Sempre e soltanto cose

papa Francesco sofferente

Diceva Novalis in epoca romantica: “Noi cerchiamo dappertutto l’assoluto, l’incondizionato, e troviamo sempre e soltanto cose”. Le parole del poeta dipingono un chiarore di consapevolezza e rimandano alla sofferenza della chiesa cattolica e dei suoi fedeli impegnati in una terribile stagione dell’Anticristo. Noi testimoniamo la presenza di Dio nel nome di una fede che vorremmo vergine, celeste, luminosa. E ogni volta ritorniamo a terra tramortiti dal fango dell’inimicizia e della divisione.

Benedetto Croce ci insegnò nel Novecento che non potevamo non sentirci cristiani, laici e materialisti compresi. Da liberale quale era, Croce poteva guardare alla chiesa senza i paraocchi dell’appartenenza. Quando Bergoglio si fece Francesco, molti anni dopo, parve che i binari paralleli di una chiesa sempre a rischio di divisione potessero infine avvicinarsi in clima di fraternità, riuscendo Roma a essere riconosciuta senza preclusioni nell’intero mondo cristiano.

Ma non accadde, e la delusione fu cocente. Francesco immaginava l’autenticità del Cristo vivente in una chiesa ospedale da campo, che trovasse l’autenticità del Vangelo vissuto alle periferie sofferenti, agli ultimi, agli emarginati. Invece, suo malgrado, il suo pontificato si è visto costretto a occuparsi di scandali di ogni tipo, dalle tresche sessuali alle ruberie della curia e dei molti trafficanti che la frequentano.

Qui le parole di Novalis assumono il segno della profezia: Francesco avrebbe voluto portare Cristo nel cuore di uomini e donne, ma i suoi desideri non sono stati accolti. Cose, soltanto cose. Ossia la materia di cui è fatto il presente, i bassi istinti di un’umanità mondana priva di sensibilità interiore, ossia inanimata. E se non c’è l’anima, dove può farsi spazio Dio?

Siamo nipoti di Croce e riconosciamo il nostro essere culturalmente cristiani, ossia formati alla fede sin da piccoli ma non praticanti in età adulta. Paradossalmente si preferiscono riti arrivati da poco in Occidente: ci si avvicina all’assoluto più con la meditazione o con lo yoga di quanto avvenga in una messa cattolica priva di misticismo.

Vorremmo il sacro, entrare nel mistero, esplorare ciò che appartiene ai grandi perché dell’esistenza. Invece troviamo cose, soltanto cose. E scandali. E noia, perché lo scandalo si perdona agli uomini di strada, ma non a coloro i quali siano chiamati a esser presi come esempio.

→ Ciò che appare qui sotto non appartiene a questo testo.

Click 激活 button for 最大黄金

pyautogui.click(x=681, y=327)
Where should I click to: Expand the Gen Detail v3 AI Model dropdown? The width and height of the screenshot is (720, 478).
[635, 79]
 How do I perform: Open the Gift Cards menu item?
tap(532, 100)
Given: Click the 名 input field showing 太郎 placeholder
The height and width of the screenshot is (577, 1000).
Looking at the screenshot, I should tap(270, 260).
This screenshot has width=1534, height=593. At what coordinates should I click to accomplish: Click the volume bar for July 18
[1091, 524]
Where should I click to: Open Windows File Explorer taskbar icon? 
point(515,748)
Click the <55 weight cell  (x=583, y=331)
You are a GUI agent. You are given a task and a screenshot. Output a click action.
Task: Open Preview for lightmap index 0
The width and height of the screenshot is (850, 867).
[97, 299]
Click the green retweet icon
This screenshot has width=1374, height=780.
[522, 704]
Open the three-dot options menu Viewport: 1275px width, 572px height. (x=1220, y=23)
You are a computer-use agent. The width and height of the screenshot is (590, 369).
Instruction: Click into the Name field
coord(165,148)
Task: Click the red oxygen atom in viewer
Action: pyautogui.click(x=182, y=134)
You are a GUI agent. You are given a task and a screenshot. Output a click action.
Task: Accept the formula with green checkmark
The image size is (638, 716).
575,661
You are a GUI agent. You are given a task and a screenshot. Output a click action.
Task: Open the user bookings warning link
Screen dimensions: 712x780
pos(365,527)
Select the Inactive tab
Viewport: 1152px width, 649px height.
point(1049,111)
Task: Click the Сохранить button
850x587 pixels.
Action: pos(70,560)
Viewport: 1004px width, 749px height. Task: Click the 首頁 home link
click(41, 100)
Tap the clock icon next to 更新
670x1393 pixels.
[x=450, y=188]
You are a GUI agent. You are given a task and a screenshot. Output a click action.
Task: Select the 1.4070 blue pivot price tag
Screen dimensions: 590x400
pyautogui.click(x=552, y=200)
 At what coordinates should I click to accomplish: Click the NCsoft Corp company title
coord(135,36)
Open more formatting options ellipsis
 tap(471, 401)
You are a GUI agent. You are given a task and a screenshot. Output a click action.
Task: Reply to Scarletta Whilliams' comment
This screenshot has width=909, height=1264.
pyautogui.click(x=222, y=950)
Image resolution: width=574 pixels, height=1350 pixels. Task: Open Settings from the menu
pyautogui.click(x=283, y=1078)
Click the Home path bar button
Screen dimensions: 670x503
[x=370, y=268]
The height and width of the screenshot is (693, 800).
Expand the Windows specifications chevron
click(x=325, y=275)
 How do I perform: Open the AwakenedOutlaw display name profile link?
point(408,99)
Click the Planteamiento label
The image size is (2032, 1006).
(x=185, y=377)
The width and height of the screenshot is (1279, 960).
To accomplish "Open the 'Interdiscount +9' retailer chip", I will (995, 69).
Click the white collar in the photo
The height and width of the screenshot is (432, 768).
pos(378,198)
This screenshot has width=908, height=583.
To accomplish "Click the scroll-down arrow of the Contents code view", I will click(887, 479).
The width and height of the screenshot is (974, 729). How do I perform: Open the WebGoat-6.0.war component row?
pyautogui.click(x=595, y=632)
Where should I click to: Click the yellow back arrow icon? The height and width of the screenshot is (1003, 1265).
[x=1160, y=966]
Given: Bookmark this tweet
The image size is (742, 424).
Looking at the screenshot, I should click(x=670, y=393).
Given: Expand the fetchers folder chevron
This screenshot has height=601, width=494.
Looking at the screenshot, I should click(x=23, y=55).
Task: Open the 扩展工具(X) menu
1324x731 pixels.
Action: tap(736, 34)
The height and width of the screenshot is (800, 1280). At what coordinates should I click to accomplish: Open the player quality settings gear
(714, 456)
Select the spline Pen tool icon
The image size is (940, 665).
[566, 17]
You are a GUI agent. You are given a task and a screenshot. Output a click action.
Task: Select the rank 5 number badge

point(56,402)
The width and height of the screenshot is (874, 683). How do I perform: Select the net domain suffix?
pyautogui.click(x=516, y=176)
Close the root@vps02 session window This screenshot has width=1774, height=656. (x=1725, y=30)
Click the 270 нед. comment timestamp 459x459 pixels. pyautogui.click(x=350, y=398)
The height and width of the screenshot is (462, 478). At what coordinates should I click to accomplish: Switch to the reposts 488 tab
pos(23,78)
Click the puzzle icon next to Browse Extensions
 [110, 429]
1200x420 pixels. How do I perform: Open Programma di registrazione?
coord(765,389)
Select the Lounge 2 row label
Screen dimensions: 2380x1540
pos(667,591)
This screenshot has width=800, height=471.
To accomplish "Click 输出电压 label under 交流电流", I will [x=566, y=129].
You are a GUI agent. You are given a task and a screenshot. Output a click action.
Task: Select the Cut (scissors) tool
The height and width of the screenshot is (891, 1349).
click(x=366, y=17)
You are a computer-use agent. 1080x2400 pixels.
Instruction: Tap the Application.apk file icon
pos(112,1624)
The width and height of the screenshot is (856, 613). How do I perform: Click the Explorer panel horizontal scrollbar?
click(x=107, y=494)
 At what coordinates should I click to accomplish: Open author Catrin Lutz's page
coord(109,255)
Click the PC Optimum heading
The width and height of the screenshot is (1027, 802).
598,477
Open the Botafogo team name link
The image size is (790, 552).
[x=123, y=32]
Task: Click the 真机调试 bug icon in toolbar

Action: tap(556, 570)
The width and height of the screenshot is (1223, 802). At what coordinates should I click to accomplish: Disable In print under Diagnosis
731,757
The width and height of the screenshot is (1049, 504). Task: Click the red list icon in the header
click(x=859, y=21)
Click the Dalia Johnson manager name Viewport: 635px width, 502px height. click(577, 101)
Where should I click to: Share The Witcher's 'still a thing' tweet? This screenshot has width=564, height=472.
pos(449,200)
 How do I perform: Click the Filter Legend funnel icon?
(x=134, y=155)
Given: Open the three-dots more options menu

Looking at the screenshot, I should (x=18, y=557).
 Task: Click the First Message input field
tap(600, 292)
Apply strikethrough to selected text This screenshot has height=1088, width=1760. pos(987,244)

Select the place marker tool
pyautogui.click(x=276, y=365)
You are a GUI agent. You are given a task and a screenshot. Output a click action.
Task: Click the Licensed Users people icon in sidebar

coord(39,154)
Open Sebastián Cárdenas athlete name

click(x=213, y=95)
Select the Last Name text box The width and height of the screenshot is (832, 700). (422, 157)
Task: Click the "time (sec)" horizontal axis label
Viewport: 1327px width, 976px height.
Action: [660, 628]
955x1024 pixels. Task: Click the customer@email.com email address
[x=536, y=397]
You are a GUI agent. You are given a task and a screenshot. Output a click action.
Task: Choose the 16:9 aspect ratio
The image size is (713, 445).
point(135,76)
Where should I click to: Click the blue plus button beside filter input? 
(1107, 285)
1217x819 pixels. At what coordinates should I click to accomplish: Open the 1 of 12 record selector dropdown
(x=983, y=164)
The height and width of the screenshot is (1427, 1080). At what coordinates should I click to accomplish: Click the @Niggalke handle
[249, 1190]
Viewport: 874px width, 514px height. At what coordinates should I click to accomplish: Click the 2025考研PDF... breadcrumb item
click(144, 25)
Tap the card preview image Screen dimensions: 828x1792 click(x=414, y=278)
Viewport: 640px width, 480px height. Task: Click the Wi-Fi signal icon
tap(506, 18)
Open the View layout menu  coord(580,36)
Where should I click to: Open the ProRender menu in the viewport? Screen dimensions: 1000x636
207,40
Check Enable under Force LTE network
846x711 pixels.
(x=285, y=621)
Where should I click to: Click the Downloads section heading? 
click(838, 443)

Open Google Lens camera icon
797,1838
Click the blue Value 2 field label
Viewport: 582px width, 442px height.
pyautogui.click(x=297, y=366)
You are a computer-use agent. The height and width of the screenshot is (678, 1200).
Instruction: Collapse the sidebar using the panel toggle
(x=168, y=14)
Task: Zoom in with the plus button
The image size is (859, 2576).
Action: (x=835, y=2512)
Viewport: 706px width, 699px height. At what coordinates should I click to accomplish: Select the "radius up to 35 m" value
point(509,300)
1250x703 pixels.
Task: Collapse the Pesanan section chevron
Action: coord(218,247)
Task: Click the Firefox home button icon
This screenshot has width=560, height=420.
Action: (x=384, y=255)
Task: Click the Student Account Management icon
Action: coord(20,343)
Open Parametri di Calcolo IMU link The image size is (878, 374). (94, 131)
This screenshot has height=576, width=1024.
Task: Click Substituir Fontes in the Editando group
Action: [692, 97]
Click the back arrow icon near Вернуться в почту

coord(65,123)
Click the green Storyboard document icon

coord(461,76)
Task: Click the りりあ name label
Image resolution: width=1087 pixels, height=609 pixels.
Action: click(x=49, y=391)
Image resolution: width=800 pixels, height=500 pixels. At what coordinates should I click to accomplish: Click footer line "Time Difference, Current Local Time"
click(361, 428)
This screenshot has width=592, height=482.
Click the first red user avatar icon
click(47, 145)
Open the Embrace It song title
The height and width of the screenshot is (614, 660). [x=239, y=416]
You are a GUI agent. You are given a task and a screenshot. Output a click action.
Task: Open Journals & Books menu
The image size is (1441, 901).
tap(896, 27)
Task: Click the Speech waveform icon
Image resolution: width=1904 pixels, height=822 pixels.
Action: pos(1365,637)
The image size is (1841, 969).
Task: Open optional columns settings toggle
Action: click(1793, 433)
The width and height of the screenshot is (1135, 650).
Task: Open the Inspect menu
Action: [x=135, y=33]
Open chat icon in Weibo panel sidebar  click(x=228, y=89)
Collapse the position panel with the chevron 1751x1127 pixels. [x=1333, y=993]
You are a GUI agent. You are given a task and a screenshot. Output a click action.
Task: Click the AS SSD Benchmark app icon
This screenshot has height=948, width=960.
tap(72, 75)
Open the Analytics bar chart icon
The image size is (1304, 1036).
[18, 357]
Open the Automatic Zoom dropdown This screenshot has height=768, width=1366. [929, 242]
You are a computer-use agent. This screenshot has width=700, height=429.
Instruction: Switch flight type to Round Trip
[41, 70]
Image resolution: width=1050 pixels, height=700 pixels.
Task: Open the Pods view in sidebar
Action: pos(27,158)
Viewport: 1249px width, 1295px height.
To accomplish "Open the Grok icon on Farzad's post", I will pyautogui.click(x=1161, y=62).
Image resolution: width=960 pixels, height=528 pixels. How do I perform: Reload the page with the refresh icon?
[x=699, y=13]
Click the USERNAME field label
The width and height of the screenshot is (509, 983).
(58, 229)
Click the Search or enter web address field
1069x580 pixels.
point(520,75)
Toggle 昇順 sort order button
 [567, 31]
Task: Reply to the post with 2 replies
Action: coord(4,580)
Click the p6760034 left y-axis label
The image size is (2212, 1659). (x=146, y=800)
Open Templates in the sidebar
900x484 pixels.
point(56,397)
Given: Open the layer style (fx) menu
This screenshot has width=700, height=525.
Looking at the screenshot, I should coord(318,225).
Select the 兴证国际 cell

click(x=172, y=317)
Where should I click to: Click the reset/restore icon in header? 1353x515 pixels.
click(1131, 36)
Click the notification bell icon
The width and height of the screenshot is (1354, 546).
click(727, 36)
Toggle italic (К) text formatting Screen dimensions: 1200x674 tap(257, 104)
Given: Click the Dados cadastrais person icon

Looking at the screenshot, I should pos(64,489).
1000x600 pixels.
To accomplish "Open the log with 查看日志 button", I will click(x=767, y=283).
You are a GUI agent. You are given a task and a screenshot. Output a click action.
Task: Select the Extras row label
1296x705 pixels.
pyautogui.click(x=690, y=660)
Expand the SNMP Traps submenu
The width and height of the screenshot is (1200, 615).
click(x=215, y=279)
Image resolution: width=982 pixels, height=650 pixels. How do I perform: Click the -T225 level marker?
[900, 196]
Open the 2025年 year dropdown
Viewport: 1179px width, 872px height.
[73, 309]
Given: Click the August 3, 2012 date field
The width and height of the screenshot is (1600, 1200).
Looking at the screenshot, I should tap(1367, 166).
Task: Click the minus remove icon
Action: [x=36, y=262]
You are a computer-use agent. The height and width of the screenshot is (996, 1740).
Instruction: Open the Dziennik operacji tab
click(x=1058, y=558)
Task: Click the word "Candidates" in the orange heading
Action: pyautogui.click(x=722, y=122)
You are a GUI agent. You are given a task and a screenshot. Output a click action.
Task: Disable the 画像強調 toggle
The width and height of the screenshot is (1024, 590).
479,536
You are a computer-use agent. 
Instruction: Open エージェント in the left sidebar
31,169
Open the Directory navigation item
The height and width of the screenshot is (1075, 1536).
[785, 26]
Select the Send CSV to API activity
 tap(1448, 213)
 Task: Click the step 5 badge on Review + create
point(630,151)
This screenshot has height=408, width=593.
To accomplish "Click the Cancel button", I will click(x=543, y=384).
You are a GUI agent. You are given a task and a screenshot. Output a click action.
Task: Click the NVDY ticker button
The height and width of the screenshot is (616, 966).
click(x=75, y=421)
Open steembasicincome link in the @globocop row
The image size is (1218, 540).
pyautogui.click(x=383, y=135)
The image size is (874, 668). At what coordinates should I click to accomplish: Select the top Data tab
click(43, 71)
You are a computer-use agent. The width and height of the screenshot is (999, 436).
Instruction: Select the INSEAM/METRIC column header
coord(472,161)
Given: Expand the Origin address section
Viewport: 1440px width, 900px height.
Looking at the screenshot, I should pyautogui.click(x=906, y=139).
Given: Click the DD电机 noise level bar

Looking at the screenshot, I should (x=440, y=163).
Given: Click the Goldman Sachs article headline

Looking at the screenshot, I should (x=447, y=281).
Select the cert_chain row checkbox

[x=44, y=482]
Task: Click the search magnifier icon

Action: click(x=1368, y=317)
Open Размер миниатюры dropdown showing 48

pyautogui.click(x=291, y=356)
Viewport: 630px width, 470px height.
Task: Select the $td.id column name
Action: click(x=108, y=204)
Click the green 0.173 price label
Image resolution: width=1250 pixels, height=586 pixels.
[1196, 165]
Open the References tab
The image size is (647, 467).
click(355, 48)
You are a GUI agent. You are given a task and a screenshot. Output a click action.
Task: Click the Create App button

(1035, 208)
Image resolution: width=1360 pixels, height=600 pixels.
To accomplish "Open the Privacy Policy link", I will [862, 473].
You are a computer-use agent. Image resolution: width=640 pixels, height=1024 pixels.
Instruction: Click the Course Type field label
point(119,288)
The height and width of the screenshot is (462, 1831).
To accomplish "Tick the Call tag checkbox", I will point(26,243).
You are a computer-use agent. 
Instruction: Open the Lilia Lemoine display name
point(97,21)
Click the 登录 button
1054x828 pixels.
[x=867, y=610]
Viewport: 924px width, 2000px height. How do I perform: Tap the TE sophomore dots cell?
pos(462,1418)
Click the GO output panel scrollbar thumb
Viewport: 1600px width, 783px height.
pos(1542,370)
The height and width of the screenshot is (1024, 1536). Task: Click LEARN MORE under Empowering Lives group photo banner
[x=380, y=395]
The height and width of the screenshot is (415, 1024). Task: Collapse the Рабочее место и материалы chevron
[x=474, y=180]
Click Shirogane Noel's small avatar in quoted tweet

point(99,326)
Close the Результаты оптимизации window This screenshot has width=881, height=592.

Si svuotano le chiese, crollano le vocazioni, la chiesa di Roma stipula accordi con Pechino per nominare insieme i vescovi cinesi. La globalizzazione ha da tempo obbligato i papi a una politica di appeasement con il Partito comunista più potente del mondo. La realpolitik vaticana ha già rinunciato ai propri principi universali di dialogo interreligioso. Ciò ha deluso le aspettative di molti, soprattutto nella vecchia Europa.

Molti, ma non sufficienti a modificare il corso della storia. Ecco, abbiamo un papa che si vorrebbe Francesco, e una chiesa cui di francescano non è rimasto altro che il simbolo di un Cristo tradito ancora sofferente sulla croce. E nella sua rappresentazione contemporanea, si staglia quell’uomo vestito di bianco che vorrebbe probabilmente fermarsi a parlare di Dio, anziché degli uomini. Non vi riuscì Ratzinger, non vi è riuscito Bergoglio. L’Anticristo vince sulla chiesa degli umani e la realtà si adegua seminando guerre e pandemie.